Nel fine settimana tornarono nel bosco. Il sole filtrava tra le chiome, proiettando macchie di luce sul muschio e le foglie.
Artem li guidò sui sentieri meno battuti fino alla radura. Al centro, la grande quercia — quella stessa sotto cui avevano trovato i bambini. Il tronco era più spesso, la corteccia coperta di muschio, un ramo basso era secco e spezzato.
«Qui tutto è cominciato», carezzò il tronco ruvido. «Ora tocca a voi continuare.»
Estrasse dallo zaino alcuni giovani aceri.
«Li pianteremo qui vicino», disse. «Cresceranno insieme a voi.»

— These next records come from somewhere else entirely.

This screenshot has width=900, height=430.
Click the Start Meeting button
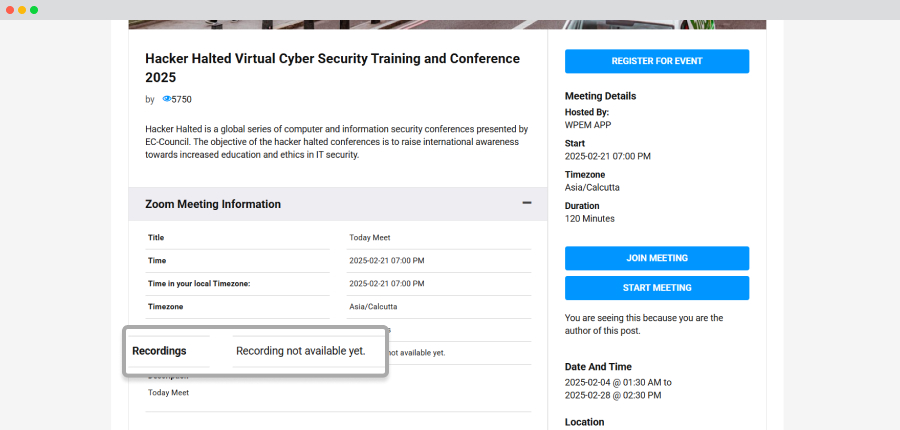point(657,288)
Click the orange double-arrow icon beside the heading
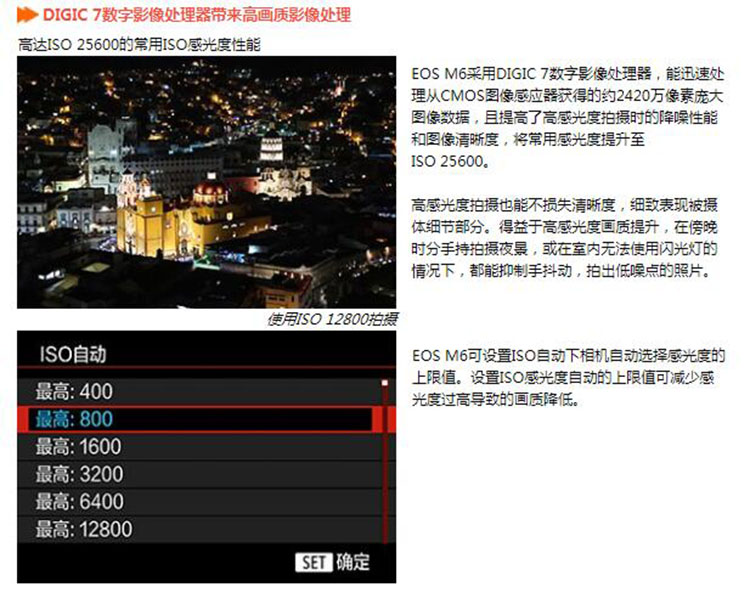The height and width of the screenshot is (604, 750). coord(28,17)
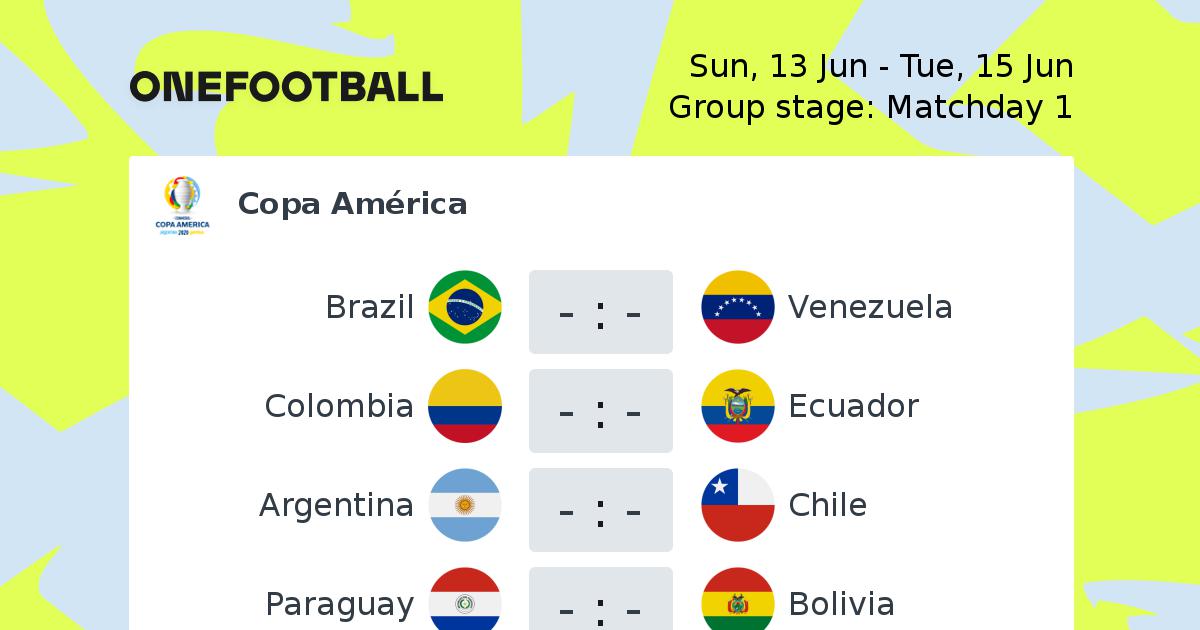
Task: Click the Paraguay flag icon
Action: (x=465, y=599)

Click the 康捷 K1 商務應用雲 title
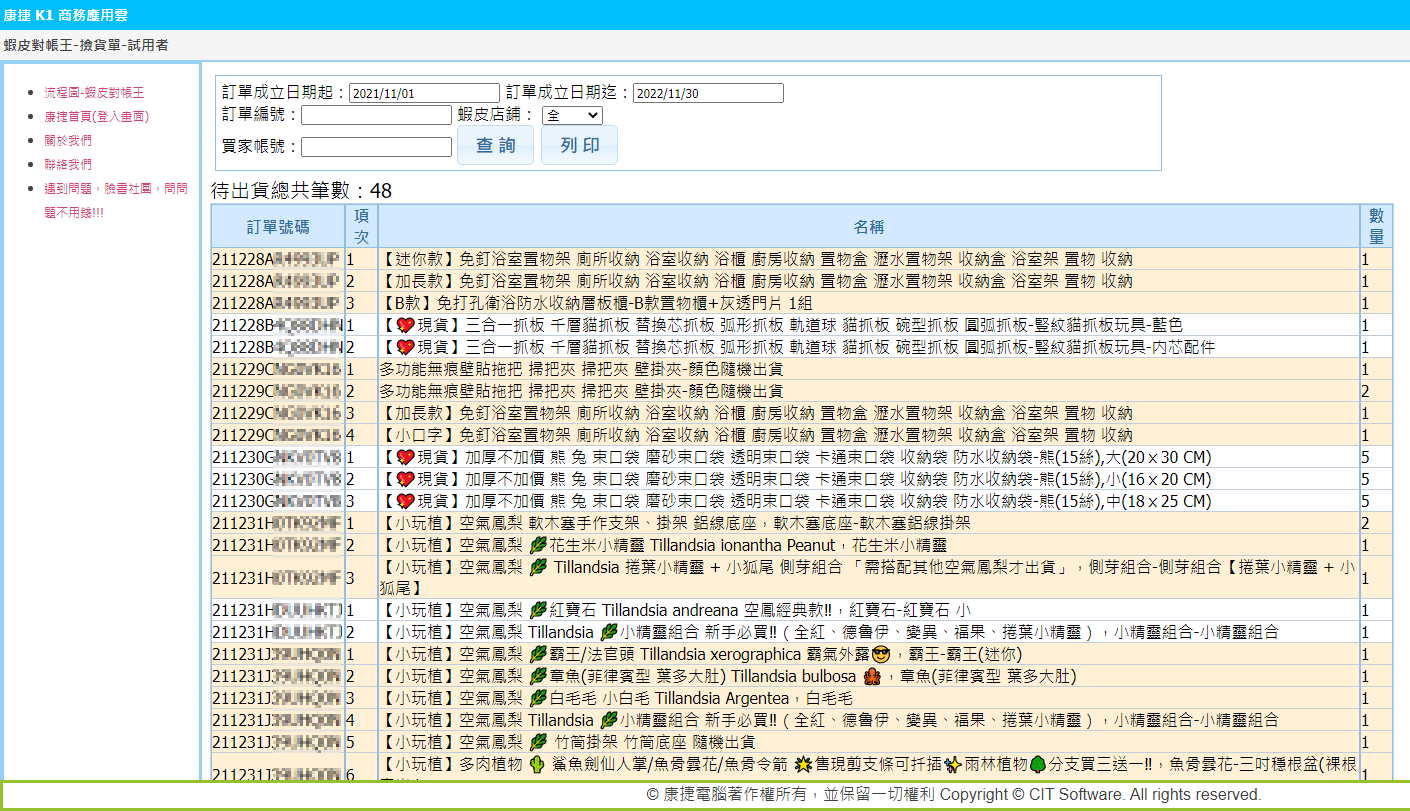tap(65, 16)
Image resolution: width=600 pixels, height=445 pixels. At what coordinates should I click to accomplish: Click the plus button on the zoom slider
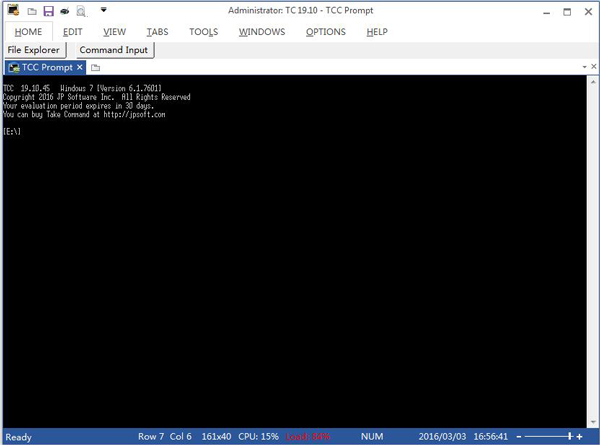pyautogui.click(x=579, y=437)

Scavarono le buche, posarono gli alberelli con cura e pressarono la terra intorno. Le mani sporche di terra, i volti accaldati dal lavoro.
«Che crescano come siamo cresciuti noi», disse Varja mentre annaffiava l’ultimo albero.

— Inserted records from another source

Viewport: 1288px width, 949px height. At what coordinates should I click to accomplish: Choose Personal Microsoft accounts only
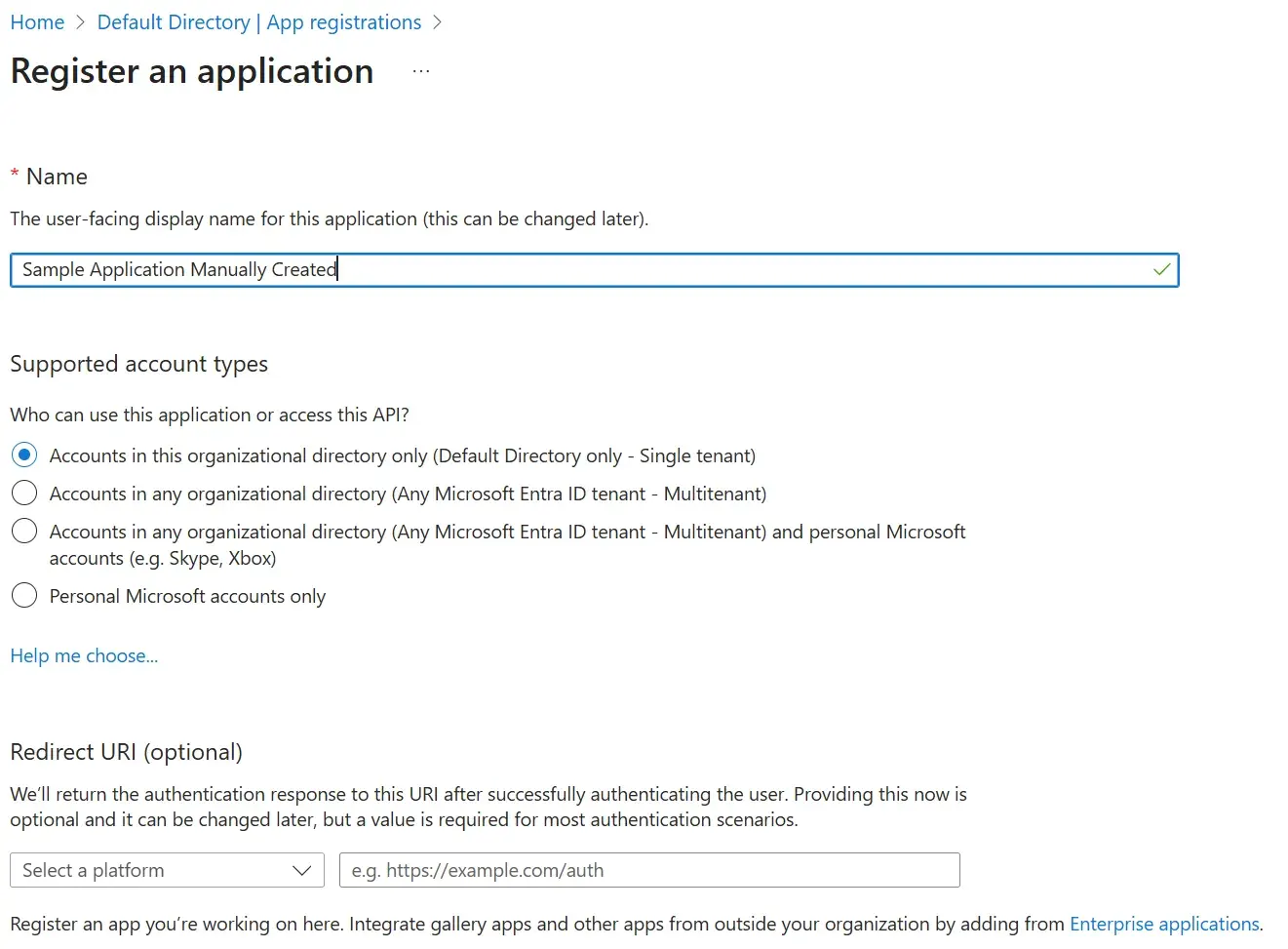[24, 596]
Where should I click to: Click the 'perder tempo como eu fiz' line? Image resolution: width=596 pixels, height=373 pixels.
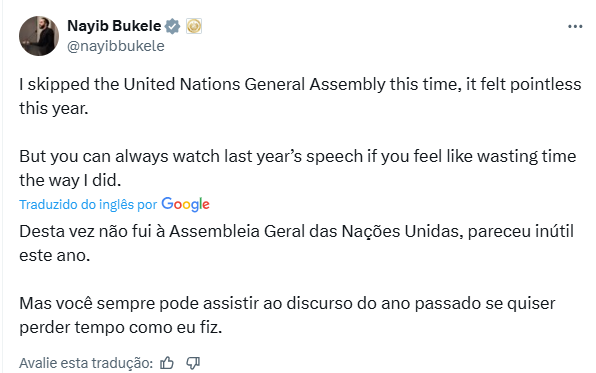pos(120,327)
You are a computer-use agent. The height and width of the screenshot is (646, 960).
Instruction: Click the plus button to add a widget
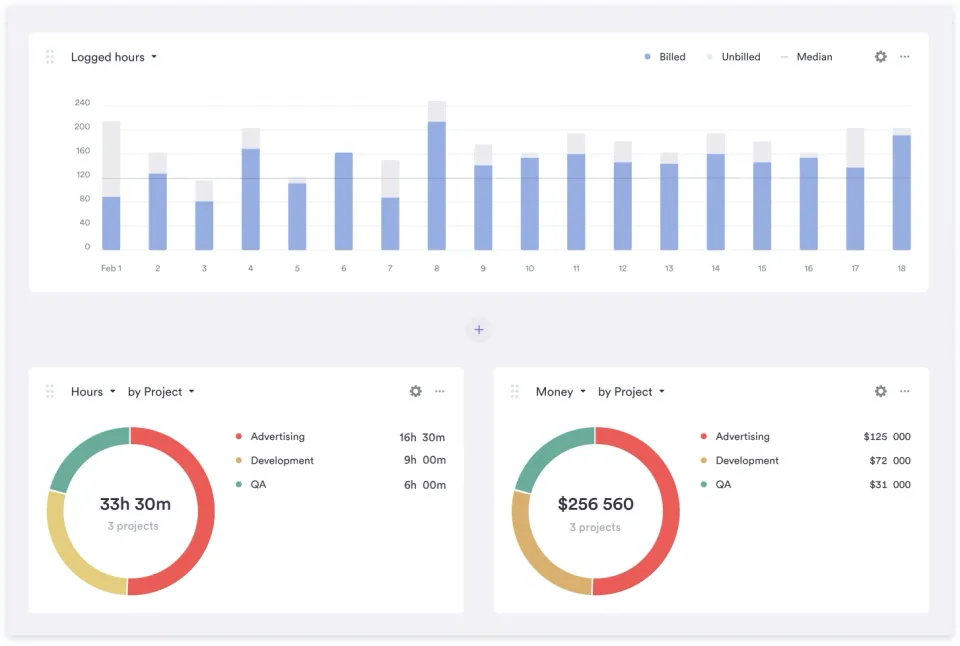pyautogui.click(x=479, y=330)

Quella sera, quando i bambini dormivano, Artem e Olga si sedettero sulla veranda. Dietro il bosco scintillavano le luci del villaggio. Un vento fresco muoveva le foglie di una betulla vicino alla casa.

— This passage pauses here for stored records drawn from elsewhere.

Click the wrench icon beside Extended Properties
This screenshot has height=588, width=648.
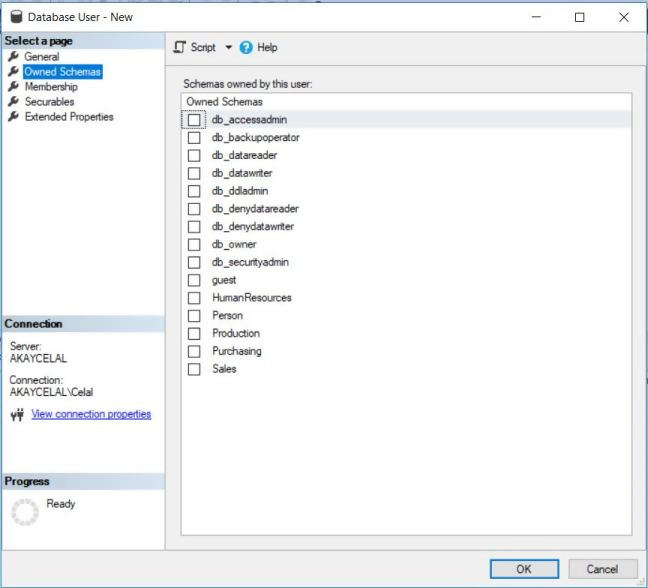(x=14, y=117)
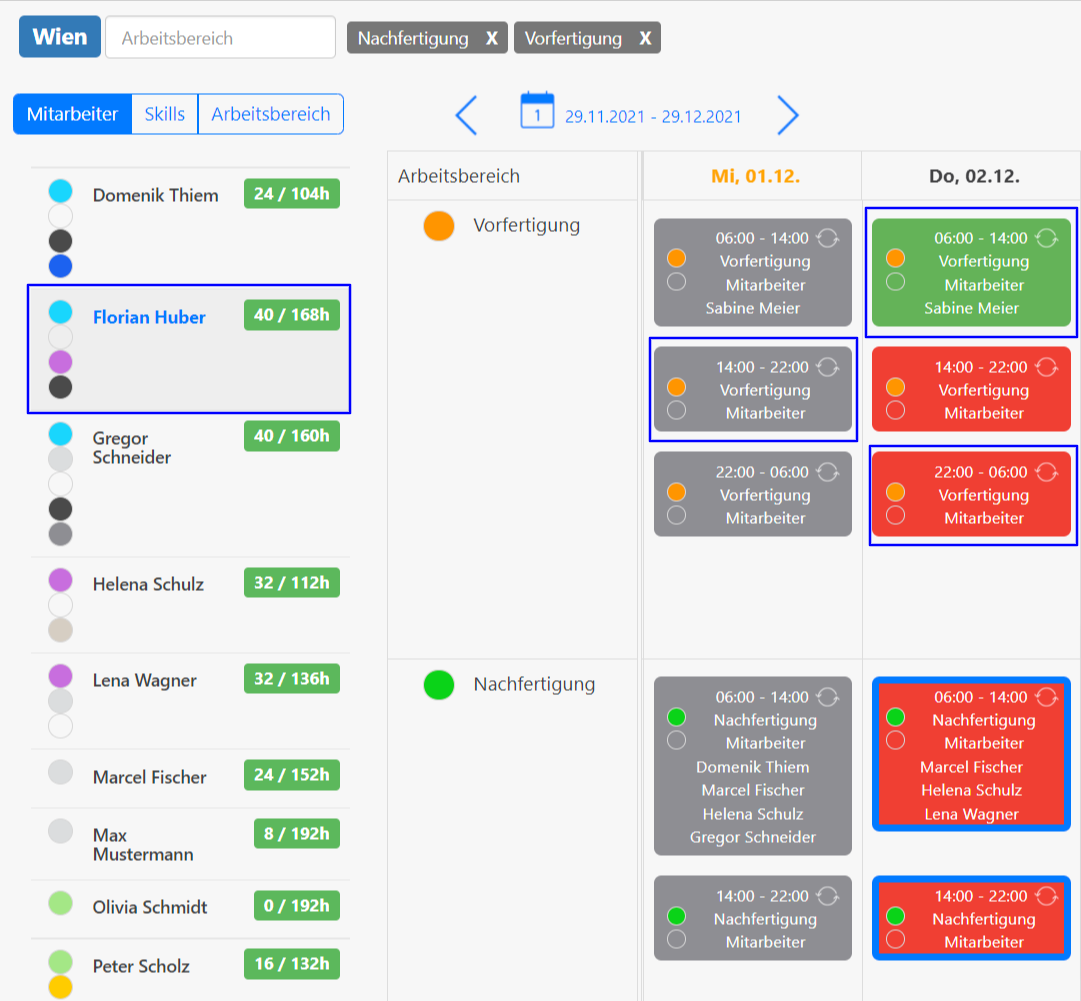The width and height of the screenshot is (1081, 1001).
Task: Click the Wien location button
Action: 59,37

«Non mi hai mai parlato di lui», disse Olga appoggiando la testa sulla spalla del marito. «Di Sanja.»
«Faceva troppo male», ammise Artem. «Se n’è andato senza salutare, eravamo grandi amici. È tornato in città, si è sposato. Poi il silenzio.»
«Ma alla fine si è ricordato di te.»
«Sì. Sapeva che avrei preso cura dei suoi figli.»
Artem guardava il cielo stellato. Nel bosco un gufo tacque, rispose un altro.
«Sai qual è la cosa più importante?» si voltò verso Olga. «Non rimpiango nulla. Neanche un giorno di averli trovati sotto quella quercia.»
«Neanch’io», strinse la sua mano. «Ci siamo trovati l’un l’altra. Il bosco ci ha solo fatti incontrare.»
Nella loro casa al limite del bosco dormivano tre bambini: una bimba determinata e due fratellini trovati sotto la quercia.
Non erano solo una famiglia. Erano parte di una storia grande, iniziata molto tempo prima di loro e destinata a continuare, proprio come gli alberi che crescono lentamente e affondano le radici nella terra.